Wednesday, NCSL’s new working group on transportation funding held its inaugural meeting in our nation’s capital.  The group, led by Oregon Senator Bruce Starr and Washington Senator Mary Margaret Haugen, is charged with preparing the organization for the next round of negotiations over the federal surface transportation law, currently dubbed SAFETY-LU, which is due to expire in 2009.  The group set the stage for its year-long deliberations by meeting with a panel of three national transportation experts—Susan Binder, executive director of a U.S. DOT commission; John Horsely, executive director of the American Association of State Transportation Officials; and Joanna Turner, transportation lobbyist for the National Governors Association.

According to the panel, there is no question the nation’s transportation system is in crisis.  The highway trust fund is on the brink of bankruptcy.  Gas taxes, once a relatively dependable revenue source, now may be obsolete.  Construction delays triple the costs of projects once they finally get underway.  Bridges are collapsing or are about to.  Congestion and driving patterns contribute to climate change.  Housing and land use policies exacerbate transportation problems.  The aging of the population and the desire of the new elderly to “age in place” presents new kinds of demands on the transportation system.  The exponential growth in congressional earmarks ignores state priorities and eats into the limited funds available to each state.  Donor states are frustrated that they don’t get their revenues back; donee states think they should get more, too.

Putting an optimistic face on all of this, Senator Haugen noted that it often “takes a crisis to promote real change.”  That belief is clearly driving the approach other organizations are taking in the relatively long run-up to the 2009 reauthorization of the current law.  Susan Binder argued this round needs to be treated as an “authorization,” not a “reauthorization,” meaning a new law must be more than business as usual.  John Horsely described a recent “visioning” exercise that his organization undertook, with the goal of coming up with a new approach to surface transportation.  Joanna Turner said that governors decided recently to scrap NGA’s long-standing policy statement on surface transportation and is starting over.

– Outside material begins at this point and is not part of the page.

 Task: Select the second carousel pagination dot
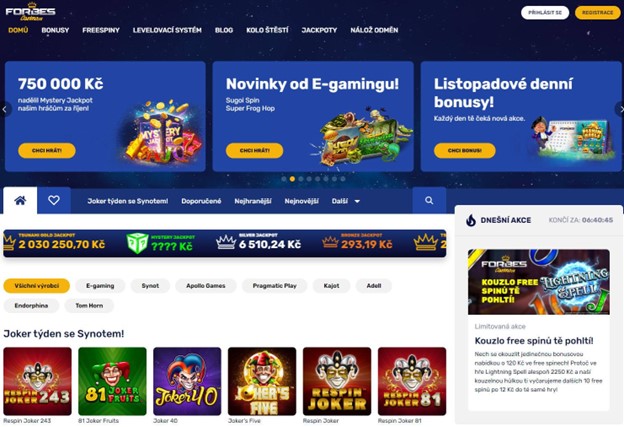(292, 179)
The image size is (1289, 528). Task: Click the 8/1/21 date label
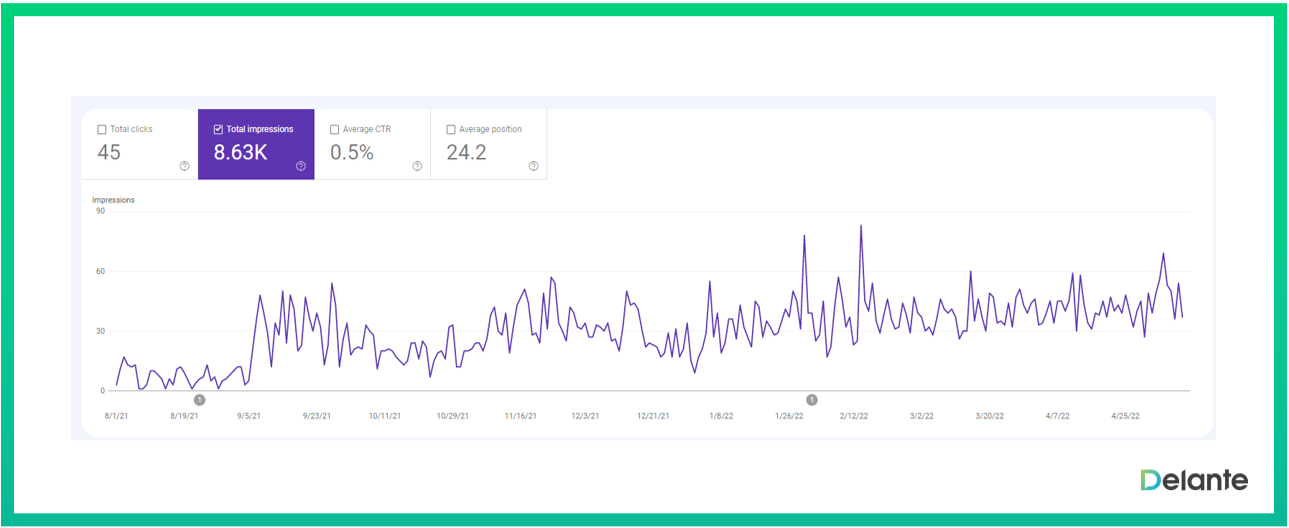click(x=116, y=416)
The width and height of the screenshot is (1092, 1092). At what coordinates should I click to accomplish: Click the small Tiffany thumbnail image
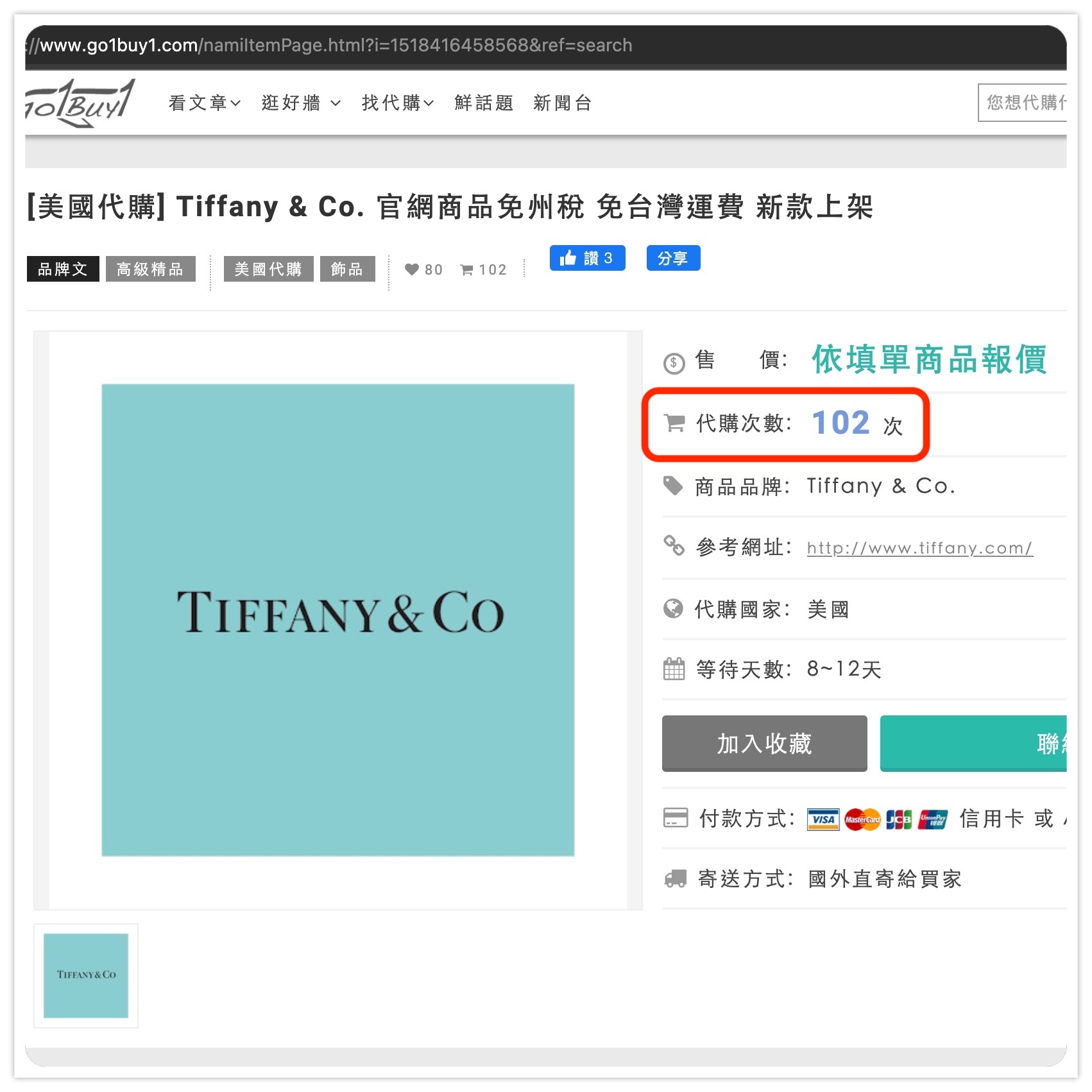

Not too far into Wednesday's discussion, Senator Haugen held up a copy of NCSL’s current transportation policy statement and said that she thought “we need to throw this out” and start over.  Her colleagues around the table agreed--no minor tweaks, no simple wordsmithing, rather a wholesale, fundamental reassessment of the approach state legislatures believe is right for the country’s transportation system.  It’s a very daunting challenge, but one of critical importance.  No doubt it will keep the working group out of trouble and off the streets—pun intended. 

Carl Tubbesing is the deputy executive director of NCSL.